Good Accuracy of CGM-based Glucose Variability Indices for IGT and T2D Classifications
Giada Acciaroli, MS; Alessandro Palombit, MS; Giorgio Maria Di Nunzio, PhD; Andrea Facchinetti, PhD; Giovanni Sparacino, PhD; Liisa Hakaste, MD, PhD; Tiinamaija Tuomi, MD, PhD; Rafael Gabriel, MD, PhD; Claudio Cobelli, PhD
Department of Information Engineering, University of Padova
Padova, Italy
giada.acciaroli@phd.unipd.it
Objective:
Many glucose variability (GV) indicators have been proposed in the literature, even more since the advent of continuous glucose monitoring (CGM) sensors. How to use the plethora of GV indicators is, however, to some extent, controversial, because several GV indices provide redundant information. In addition, the use of GV indicators to automatically recognize the metabolic status of a subject (e.g. when the subject has impaired glucose tolerance (IGT) or Type 2 diabetes (T2D) remains to be addressed. In the present work, we verify whether or not CGM-based GV metrics can be used for classification purposes in the quite simple task of distinguishing healthy subjects from subjects with either IGT or T2D.
Method:
The dataset consisted of 102 subjects, labelled into three classes through an oral glucose tolerance test (OGTT): 34 healthy, 39 IGT and 29 T2D subjects. A Guardian Real Time or the iPro CGM systems (Medtronic MiniMed, Inc., Northridge, CA) was used to produce a glucose trace from which 25 GV indices were extracted from each monitored subject. To classify each subject into a diagnostic group, we implemented a two-level binary logistic regression model. The first level distinguished healthy from unhealthy subjects and the second level classified the unhealthy subjects as either IGT or T2D.
Result:
The GV indicators distinguished healthy from unhealthy subjects with 90.48 ± 7.53% accuracy.
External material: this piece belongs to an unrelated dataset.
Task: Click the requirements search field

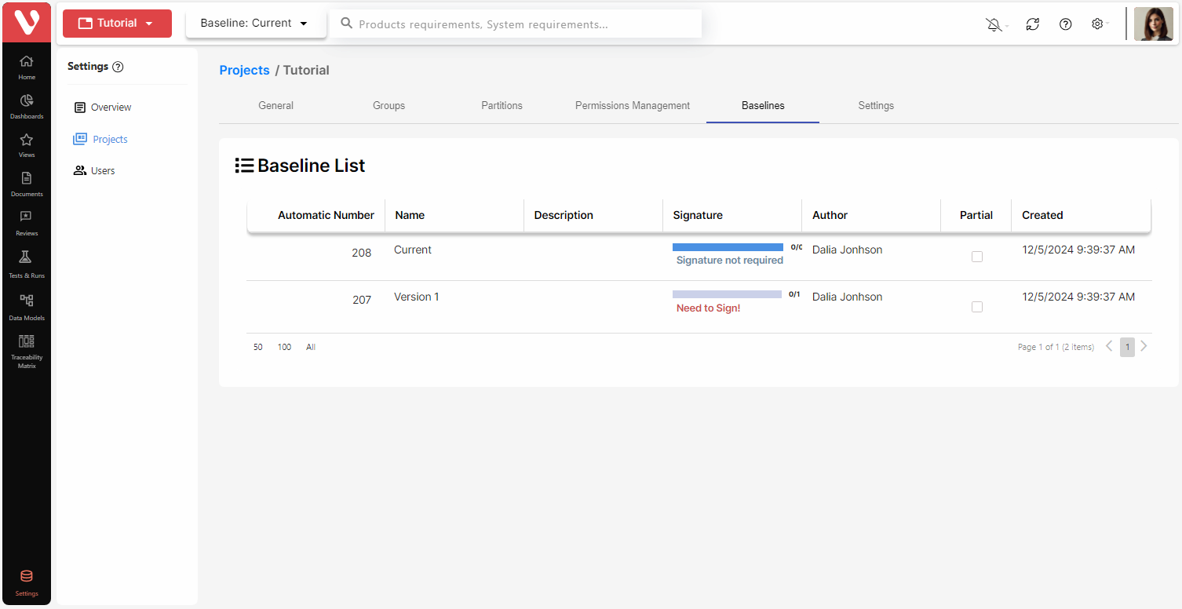Action: tap(518, 24)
The unhealthy subjects were subdivided into IGT or T2D with 79.18 ± 20% accuracy. The global classification into the three classes has an overall accuracy of 85.86 ± 12.79%.
Conclusion:
CGM-based GV indicators can be effectively used to accurately distinguish CGM traces of healthy and unhealthy patients. More critical, but still promising, is the subdivision of patients into those with IGT or T2D.